Do say “Mari kita hitung semuanya. Anda bayar Rp 150 juta total dalam 5 tahun. Anda juga dapat Rp 6 juta setiap tahun mulai tahun 5 — itu Rp 96 juta cash tahunan dalam 16 tahun. Plus Rp 153 juta saat maturity. Total: Rp 249 juta dari investasi Rp 150 juta Anda. Itu 1.66x premium Anda, plus Anda dapat proteksi setiap tahun. Compare dengan rekening tabungan dapat 2–3% dalam 20 tahun — jauh beda.”

3. “I want protection to age 100, not a payout at 50.”

Customer “Saya mau proteksi sampai usia 100, bukan payout di usia 50.”

Don't say “Then endowment isn’t for you.” — closes the door.

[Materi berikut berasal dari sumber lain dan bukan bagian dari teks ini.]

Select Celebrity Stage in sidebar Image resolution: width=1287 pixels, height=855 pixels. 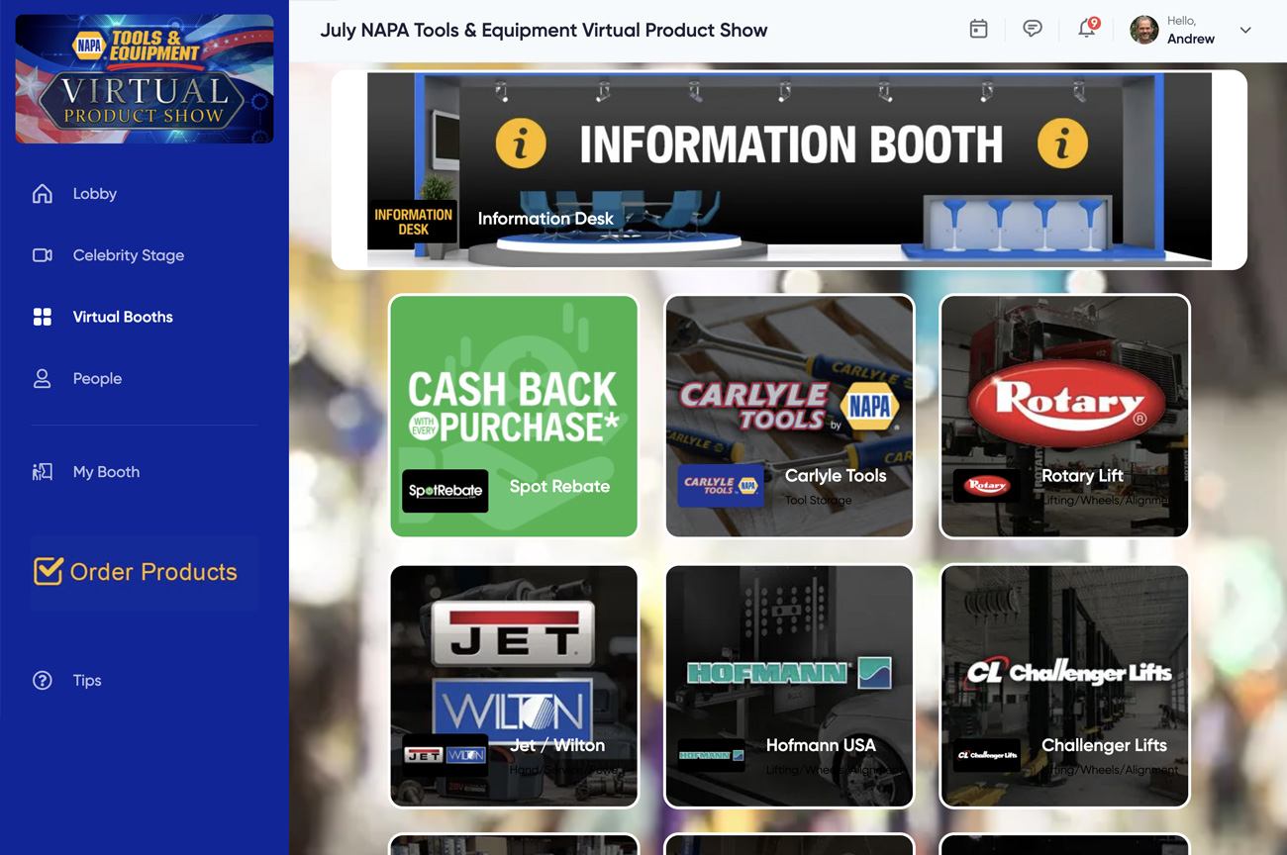[128, 255]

Don't say “Maka endowment bukan untuk Anda.”

Do say “That’s a valid priority. In that case, whole-life is the right product — coverage runs to 100, no expiration. Some customers stack them: endowment for the education years and interim cash, then whole-life afterwards for the legacy you want to pass on. But let’s start with whether the endowment piece makes sense for your next 15–20 years, and we can layer the legacy protection separately.”

Do say “Itu prioritas yang valid. Dalam hal itu, whole-life yang tepat — proteksi jalan sampai 100, no expiration. Beberapa nasabah stack keduanya: endowment untuk tahun pendidikan dan interim cash, lalu whole-life sesudahnya untuk legacy yang ingin mereka warisi. Tapi mari kita mulai apakah bagian endowment ini masuk akal untuk 15–20 tahun ke depan Anda, dan kita bisa layer legacy protection terpisah.”

4. “There’s no critical illness waiver like some competitors.”

Customer “Tidak ada CI premium waiver kayak kompetitor lain.”

Don't say “You don’t really need it.” — undermines value.

Don't say “Anda tidak benar-benar butuh itu.”

Do say “Good catch. The base endowment doesn’t include it, but you can add it as a rider if that’s a priority. Here’s the trade-off: if you add CI waiver, your premium goes up, but from that point on, if you face a critical illness, the insurer pauses your premiums and the policy stays active. Worth the extra cost if CI protection is important to you. Want me to quote it with and without?”

Do say “Good catch. Endowment dasar tidak include itu, tapi Anda bisa add as rider kalau itu prioritas. Ini trade-off-nya: kalau Anda add CI waiver, premium naik, tapi dari titik itu, kalau Anda hadapi penyakit kritis, insurer pause premium Anda dan polis stay aktif. Worth biaya tambahan kalau CI protection penting untuk Anda. Mau saya quote dengan dan tanpa?”

5. “What if I need the money before 20 years? Can I access it?”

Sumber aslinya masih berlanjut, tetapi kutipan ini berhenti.